Kennen Sie Lisa und Lena? Wenn nicht, dann sind ihre liebsten sozialen Netzwerke offenbar nicht Musical.ly und Instagram – denn dort gehören die zahnspangentragenden Zwillinge zu den absoluten Stars. Die 14-Jährigen aus Stuttgart haben bei Instagram schlappe 10,4 Millionen Abonnenten, nur die beiden deutschen Fußballer Mesut Özil und Toni Kroos erreichen mit ihren Fotos und Videos mehr Menschen. Bei Musical.ly haben die beiden fast 19 Millionen Fans. Sie veröffentlichen dort 15-sekündige Clips, in denen sie zu aktuellen Liedern tanzen und synchron die Lippen bewegen. In beiden Portalen erreichen die Filme Abrufzahlen in Millionenhöhe.

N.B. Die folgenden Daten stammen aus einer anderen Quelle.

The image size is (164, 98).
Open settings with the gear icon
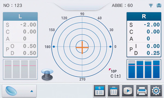pyautogui.click(x=156, y=91)
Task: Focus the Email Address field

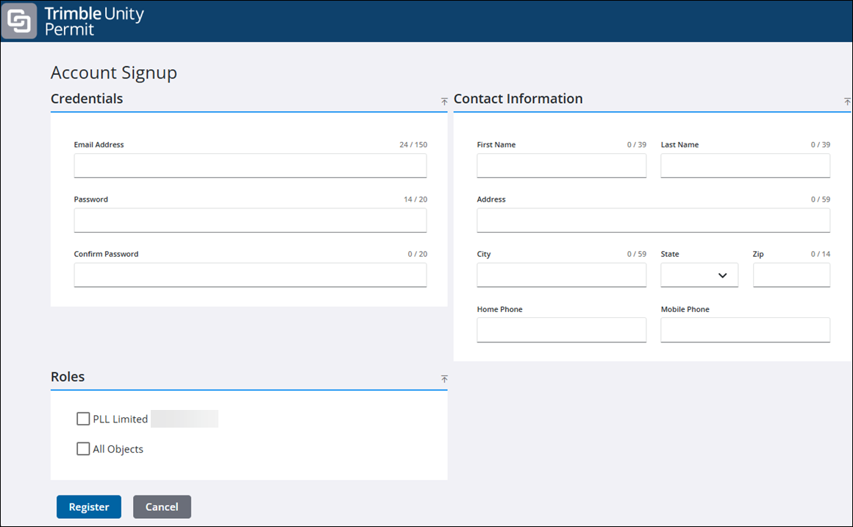Action: [x=250, y=166]
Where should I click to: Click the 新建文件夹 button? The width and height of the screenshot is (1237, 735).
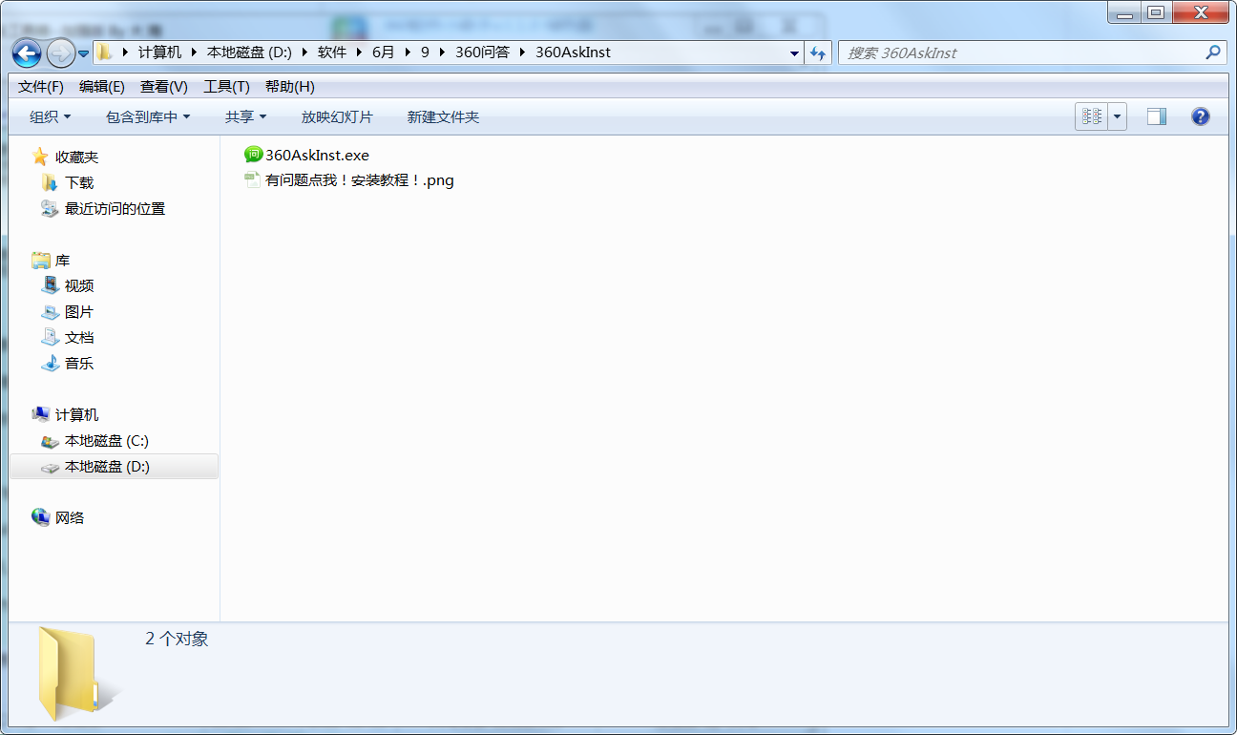click(443, 116)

Sie kennen Musical.ly auch nicht? Das könnte auch an Ihrem Alter liegen. Die Smartphone-App nutzen bereits hunderte Millionen Menschen, die meist zwischen 13 und 25 Jahren alt sind und dort in der Selfie-Perspektive lustige Musikvideos drehen.

Und die Zwillinge zeigen, dass sich mit dem Social-Media-Ruhm auch Geld verdienen lässt - seit November 2016 haben die beiden einen eigenen Online-Shop, in dem es selbst designte Kleidung und Merchandise-Artikel der beiden zu kaufen gibt.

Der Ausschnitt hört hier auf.